# Sewing pen



## JimH (Nov 1, 2012)

Hello all! I built my wife a new sewing station using oak.Well after I finished it the wife said now I need a custom pen to go with it.
So I looked through her fabric and found this piece with the bears on it.
I glued it to a sierra tube and then placed some of her sewing pens around it. I let that set up for 24 hours and then cast it in clear resin.
This is the final result.Needless to say she is very happy with the pen.
You know what they say."Happy wife means happy life" LOL
Thanks for looking!!![attachment=12961][attachment=12962]


----------



## BarbS (Nov 1, 2012)

That's amazing you can do that. I'll bet she IS happy! Very nice.


----------



## kweinert (Nov 1, 2012)

What did you use to cast it?

I've thought of casting for some specific needs (not fond of turning plastic) but I'm not sure exactly what to use. I see that Penn State Industries has a casting kit and that Alumilite has some as well - but I'm not sure which of the Alumilite options is usually used for pen casting.

Thanks for any info.

Ken


----------



## JimH (Nov 1, 2012)

BarbS said:


> That's amazing you can do that. I'll bet she IS happy! Very nice.

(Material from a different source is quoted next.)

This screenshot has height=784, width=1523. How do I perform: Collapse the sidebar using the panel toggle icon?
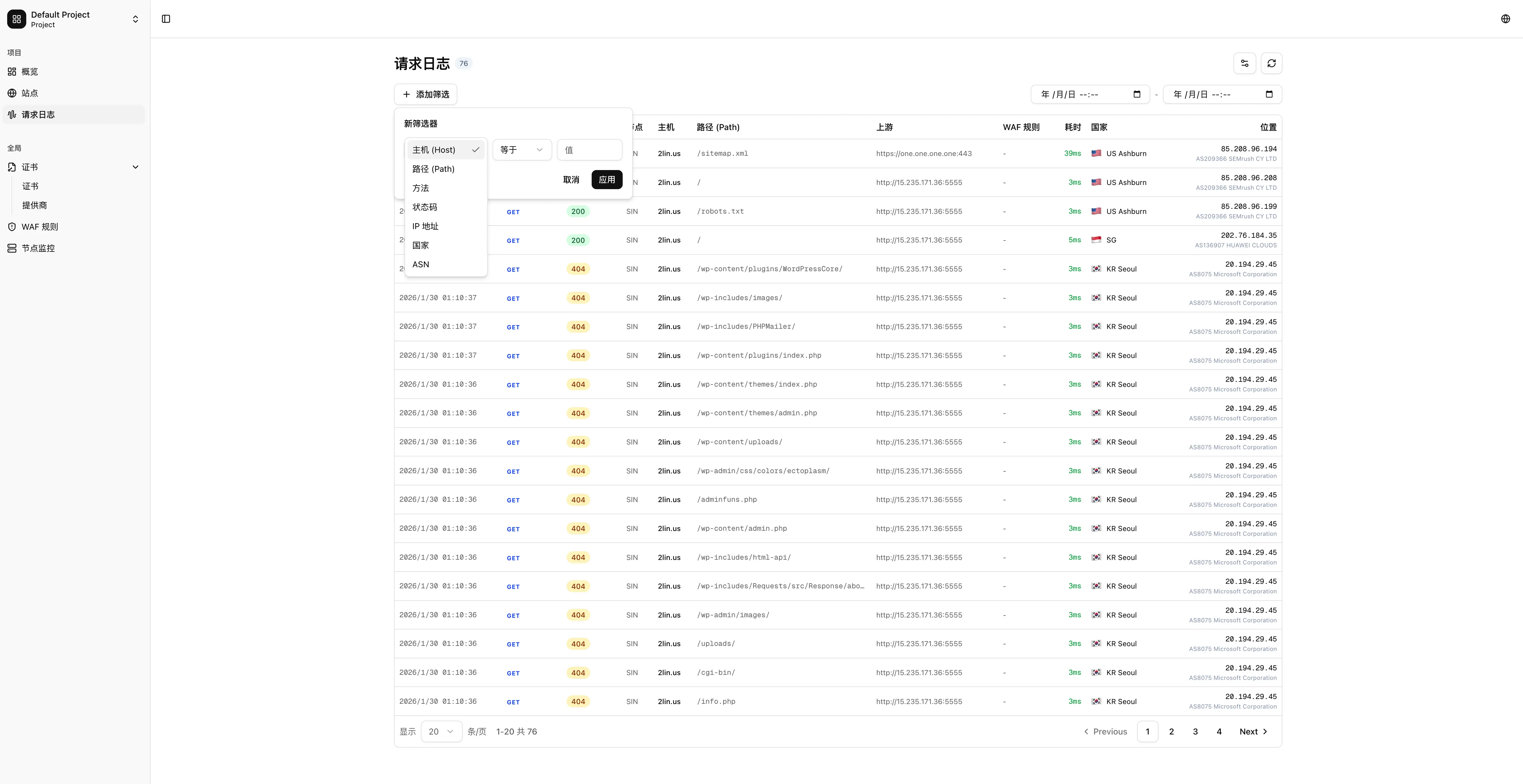[x=166, y=19]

Hello Barb!! Thanks for the kind words.She does like all of it very much.
But I just bought her a new embrodery (not spelled right) machine so now I have to make the top of that pen into a stylus so it works with her new machine. Never ends.LOL


----------



## JimH (Nov 1, 2012)

kweinert said:


> What did you use to cast it?
> 
> I've thought of casting for some specific needs (not fond of turning plastic) but I'm not sure exactly what to use. I see that Penn State Industries has a casting kit and that Alumilite has some as well - but I'm not sure which of the Alumilite options is usually used for pen casting.
> 
> ...



Hello Ken! I haven't ever used the alumilite so I can't help you there.
I always us Silmar 41 and I get it from us.composites.It is very easy to work with and also easy to turn.Now if you are casting just regular blanks you won't need any pressure.But if you are casting clear blanks like this one and the watch pen blanks and so on.You will need a pressure pot.
Good luck!!!


----------